Matteo Jorgenson rolled up to the press zone covered in salt. He is a man visibly on the precipice of a good vacation, done with his early Classics block, glycogen deficient. He came apart, he said, confirming what we watched in real time into the headwinds of the final 10 km. His team, fresh off a less-than-ideal showing at Dwars, knew what it had to do.
Like others, the tactic can be summed up in a single word: satellites. Get somebody up the road and it gives you options. They can ride for themselves, or they can work for a leader who bridges up; they can be an excuse not to pull in the group behind. Bike racing strategy often boils down to numbers, and the best way to have numbers in the finale is to give one or more teammates a head start on the favorites.

For Visma-Lease a Bike, the satellite was Tiesj Benoot. You don’t send your lowly domestiques up there; the satellite has to be a genuine threat. And Benoot is. He’s been in the top 10 at Flanders three times, in a career full of time spent at the pointy end of the biggest one-day races on the calendar.
Sometimes, the measure of a strategy's success or failure comes well before the finish line. If you took a snapshot of Sunday’s race just after the first key moment—the first pass up the Kwaremont—you’d see Pogačar charging ahead with Visma’s Wout van Aert on his wheel.

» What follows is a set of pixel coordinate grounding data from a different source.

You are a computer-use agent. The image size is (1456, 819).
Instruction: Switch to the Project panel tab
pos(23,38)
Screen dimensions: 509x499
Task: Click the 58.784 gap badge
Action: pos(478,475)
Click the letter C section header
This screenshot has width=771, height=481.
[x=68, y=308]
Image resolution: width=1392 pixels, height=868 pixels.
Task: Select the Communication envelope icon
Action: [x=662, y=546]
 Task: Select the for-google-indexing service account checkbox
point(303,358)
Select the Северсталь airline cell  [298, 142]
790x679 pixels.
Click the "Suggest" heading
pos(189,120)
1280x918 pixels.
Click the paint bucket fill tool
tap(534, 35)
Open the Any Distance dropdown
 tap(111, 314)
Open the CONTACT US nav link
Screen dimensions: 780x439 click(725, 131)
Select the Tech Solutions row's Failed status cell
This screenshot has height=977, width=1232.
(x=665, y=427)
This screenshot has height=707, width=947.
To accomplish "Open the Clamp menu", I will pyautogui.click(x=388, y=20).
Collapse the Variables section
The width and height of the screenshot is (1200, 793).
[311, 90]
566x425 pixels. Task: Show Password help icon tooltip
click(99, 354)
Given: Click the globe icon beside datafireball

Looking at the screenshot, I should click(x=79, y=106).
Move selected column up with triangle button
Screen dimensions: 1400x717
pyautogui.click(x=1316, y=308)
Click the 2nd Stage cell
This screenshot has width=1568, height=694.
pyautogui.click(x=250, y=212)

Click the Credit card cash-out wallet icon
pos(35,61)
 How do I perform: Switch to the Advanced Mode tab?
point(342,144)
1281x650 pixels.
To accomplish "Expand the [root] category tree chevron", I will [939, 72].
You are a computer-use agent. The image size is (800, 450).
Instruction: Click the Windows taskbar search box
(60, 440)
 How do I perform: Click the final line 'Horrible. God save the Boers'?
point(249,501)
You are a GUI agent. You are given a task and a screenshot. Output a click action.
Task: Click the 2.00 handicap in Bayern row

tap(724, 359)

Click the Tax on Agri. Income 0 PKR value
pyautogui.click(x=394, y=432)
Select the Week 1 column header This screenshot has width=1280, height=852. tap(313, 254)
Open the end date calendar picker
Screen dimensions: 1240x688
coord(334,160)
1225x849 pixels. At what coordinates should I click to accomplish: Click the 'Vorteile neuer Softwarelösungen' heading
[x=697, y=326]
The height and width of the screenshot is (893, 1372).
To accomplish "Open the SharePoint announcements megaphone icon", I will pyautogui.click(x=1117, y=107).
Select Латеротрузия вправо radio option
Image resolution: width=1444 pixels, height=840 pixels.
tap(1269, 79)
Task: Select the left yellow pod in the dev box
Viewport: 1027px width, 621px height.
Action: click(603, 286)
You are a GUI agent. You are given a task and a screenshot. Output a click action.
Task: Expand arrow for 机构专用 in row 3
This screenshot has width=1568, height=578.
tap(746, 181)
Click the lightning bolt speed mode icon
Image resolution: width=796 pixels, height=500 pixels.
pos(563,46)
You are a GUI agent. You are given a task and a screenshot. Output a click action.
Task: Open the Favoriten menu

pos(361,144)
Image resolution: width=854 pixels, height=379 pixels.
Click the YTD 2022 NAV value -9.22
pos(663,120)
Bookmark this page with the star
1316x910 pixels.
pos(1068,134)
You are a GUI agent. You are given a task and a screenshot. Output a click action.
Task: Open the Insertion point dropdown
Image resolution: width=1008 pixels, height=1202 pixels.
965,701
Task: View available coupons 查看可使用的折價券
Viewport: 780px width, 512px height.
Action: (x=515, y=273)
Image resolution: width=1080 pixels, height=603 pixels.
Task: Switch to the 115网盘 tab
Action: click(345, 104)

Just behind was Jorgenson. Ahead was Benoot, waiting to be caught and to help. Pogačar pulled a select group out of a shattered peloton, and Visma had three riders left. An ideal scenario.
“We used our team in the wisest way possible,” Jorgenson said. “We weren’t strong enough.”
Over at Trek, things went even better. “I think we did an almost perfect race, actually,” said Daan Hoole, who worked his way into the day’s sneaky-strong break, off the front with the likes of Filippo Ganna and Stefan Küng.“The plan wasn’t specifically for me, but yeah, we needed to have somebody in this group,” he said after the race. “It just happened to be me, and then yeah, I just tried to hold on as long as possible and to be useful when Mads and Jasper eventually came across.”
Uh oh, here they come.
A satellite proves useful well before his leaders catch up. Long before Pedersen and Stuyven came up to Hoole, UAE Team Emirates-XRG was forced to expend considerable energy to keep the breakaway that contained Hoole, Küng, and Ganna in check. The gap hovered just over a minute as UAE’s António Morgado took enormous pulls on the front. Classics super-domestique—and an outside favorite for a Flanders win—Nils Politt was forced to get involved on the front as well. With the earlier crash of Jhonatan Narváez, UAE wasn’t able to put in the sort of multi-rider leadout we expected to see into the Kwaremont.
UAE managed to keep Pogačar where he needed to be and to keep the strong breakaway in check, but only just. And Pogačar was isolated as soon as he set off.